— What to produce —
Should an entry contain an image, omit it and repeat the rest exactly.

Collected data
^^^^^^^^^^^^^^^^
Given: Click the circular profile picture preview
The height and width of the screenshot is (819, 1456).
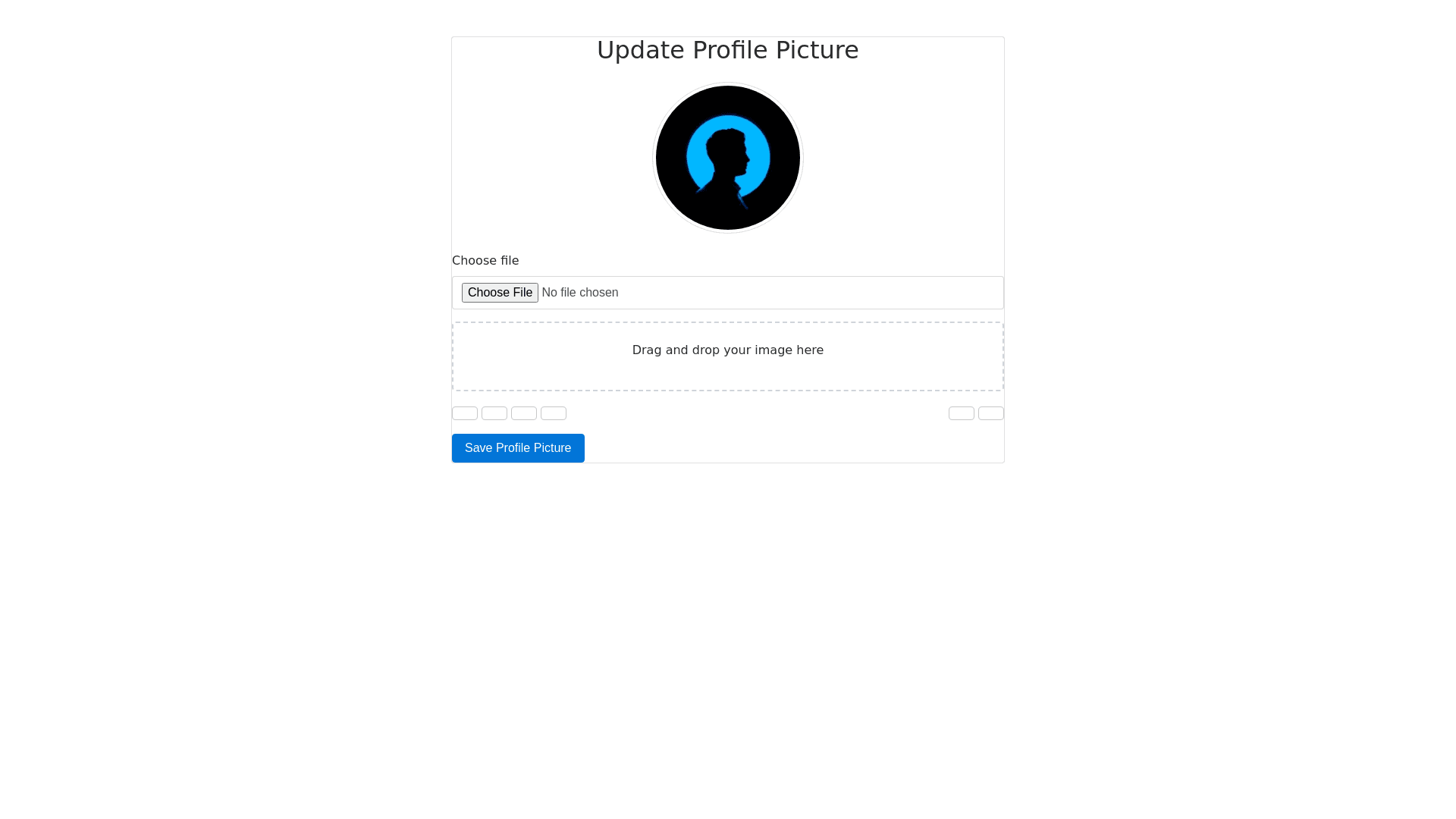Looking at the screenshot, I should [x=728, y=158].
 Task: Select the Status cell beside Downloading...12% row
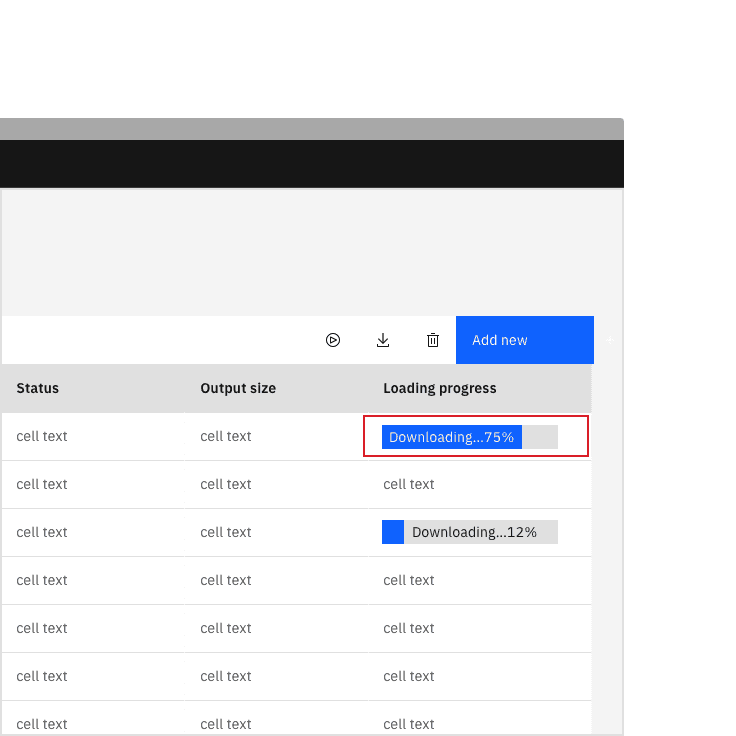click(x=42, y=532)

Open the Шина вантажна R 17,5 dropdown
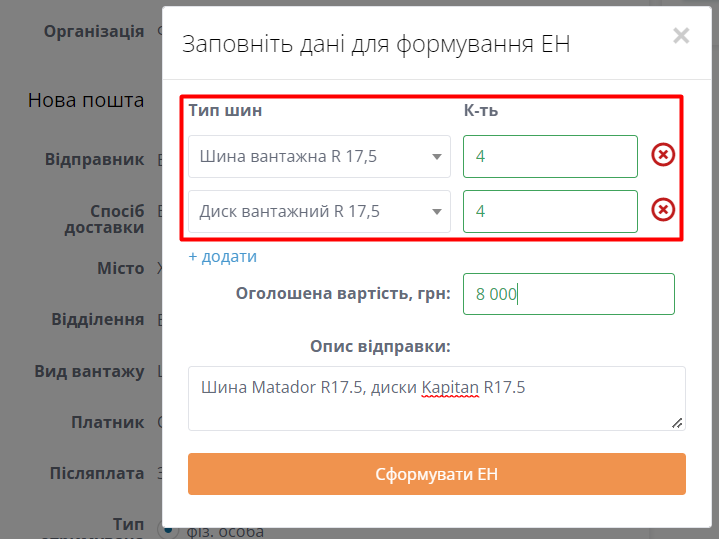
^^^^^^^^^^^^^^^^
— The answer —
Given: Click the circular profile picture preview
The height and width of the screenshot is (819, 1456).
Looking at the screenshot, I should [x=728, y=158].
 Task: Select the Status cell beside Downloading...12% row
click(x=42, y=532)

Open the Шина вантажна R 17,5 dropdown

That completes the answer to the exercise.